Effects of rapamycin in combination with fludarabine on primary chronic lymphocytic leukemia cells

CARLOS BUSSI; VIVIANA HELLER; PABLO IRIBARREN; DANIELA ARROYO; CARMEN STANGANELLI; CECILIA RODRÍGUEZ; DARÍO SASTRE; IRMA SLAVUTSKY

LEUKEMIA AND LYMPHOMA

TAYLOR & FRANCIS LTD

Lugar: Londres; Año: 2019 vol. 60 p. 1299 - 1303

1042-8194

Chronic lymphocytic leukemia (CLL) is the most common type of leukemia in adults, characterized by the expansion of a population of monoclonal CD5+ B-lymphocytes that accumulate in the blood, bone marrow, and secondary lymphoid tissues. CLL continues to be an incurable disease and can arise in two forms, aggressive and indolent, both characterized by a typical defect in apoptosis. Despite the new therapeutic options, the gold standard for the first-line treatment of fit patients with CLL is the combination of purine analogs (such as, fludarabine) in combination with cyclophosphamide and the monoclonal antibody rituximab. However, new and more efficient therapeutic strategies are currently under investigation. Among them, rapamycin (R), an inhibitor of the mammalian target of rapamycin (mTOR) complex, has been shown to synergize when combined with cytotoxic agents in leukemic cells in vitro. In this report, we analyzed the synergistic effect in inducing cell death of R in combination with fludarabine (Fd) treatment in peripheral blood mononuclear cells (PBMC) from CLL patients.

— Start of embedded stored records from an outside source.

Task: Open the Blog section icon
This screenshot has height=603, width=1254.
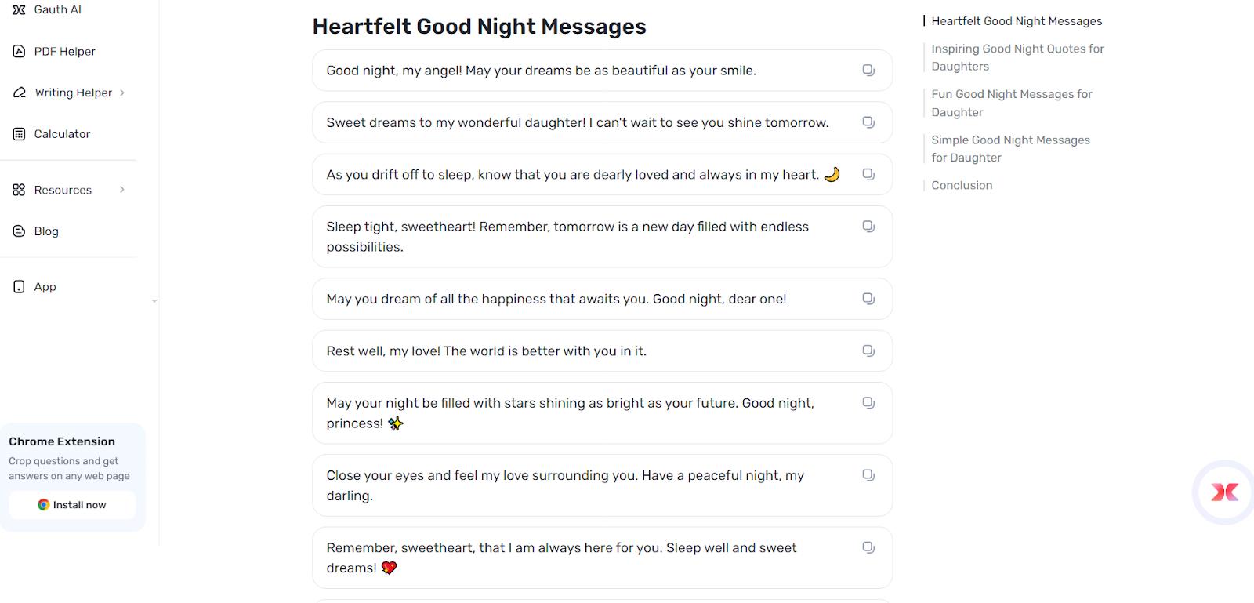Action: (x=18, y=231)
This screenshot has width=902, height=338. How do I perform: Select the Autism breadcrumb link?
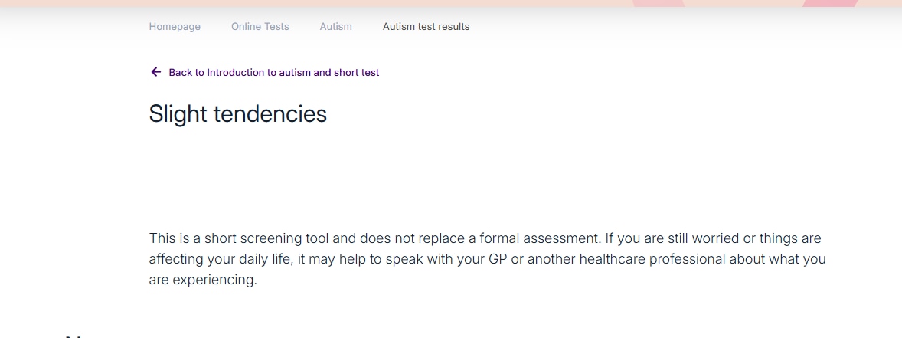click(x=336, y=27)
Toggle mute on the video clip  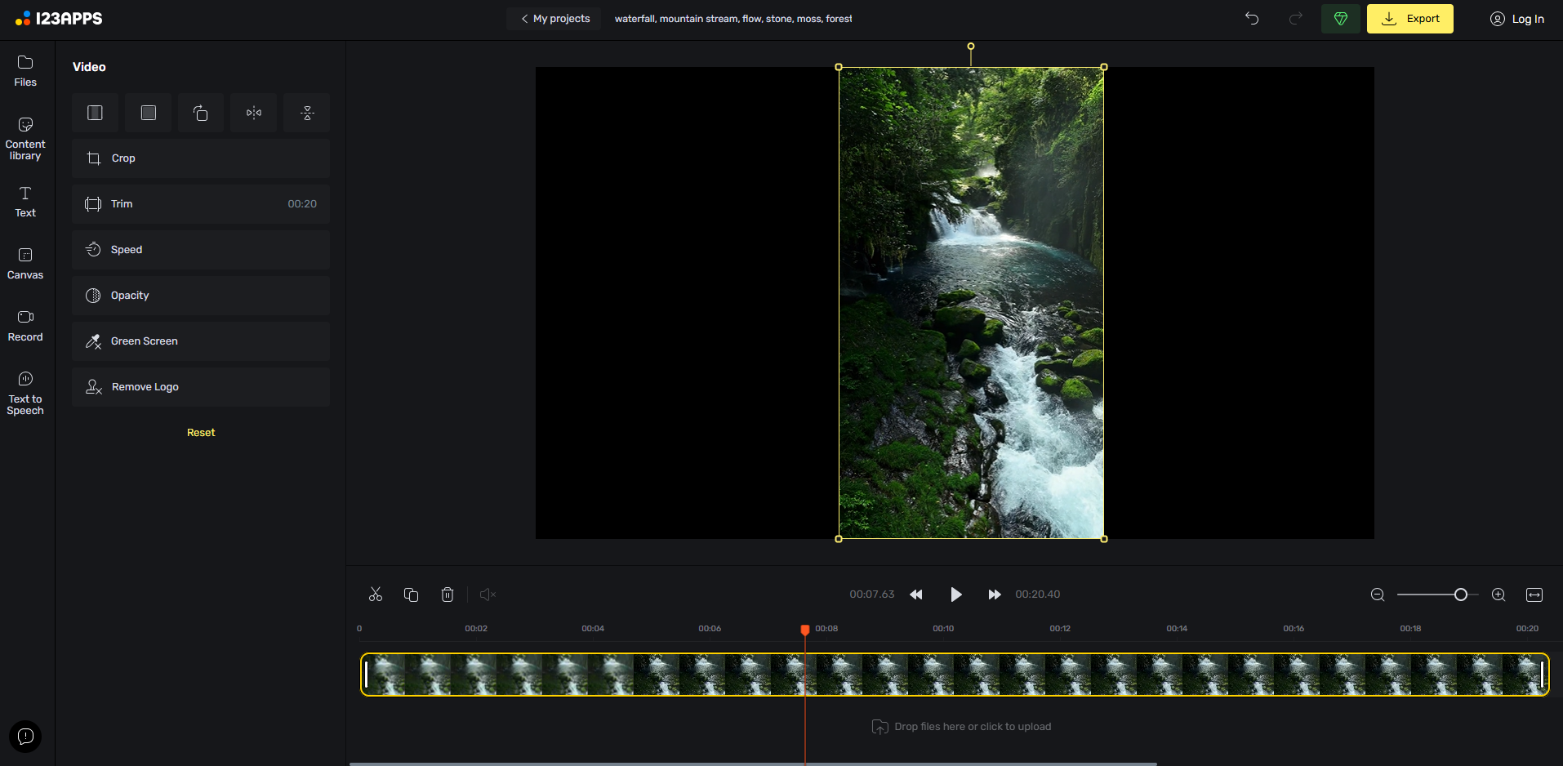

In addition, we evaluated the correlation of the response to the combined treatment with several prognostic markers. We showed that R and Fd synergistically increased cell death in CLL cells and it correlated with Bcl-2 basal levels. Considering the new treatment paradigms based on this molecule, we anticipate that evaluating Bcl-2 expression in CLL patients would be relevant when using purine analogs, such as Fd, in combination with other pharmacological agents for CLL therapy.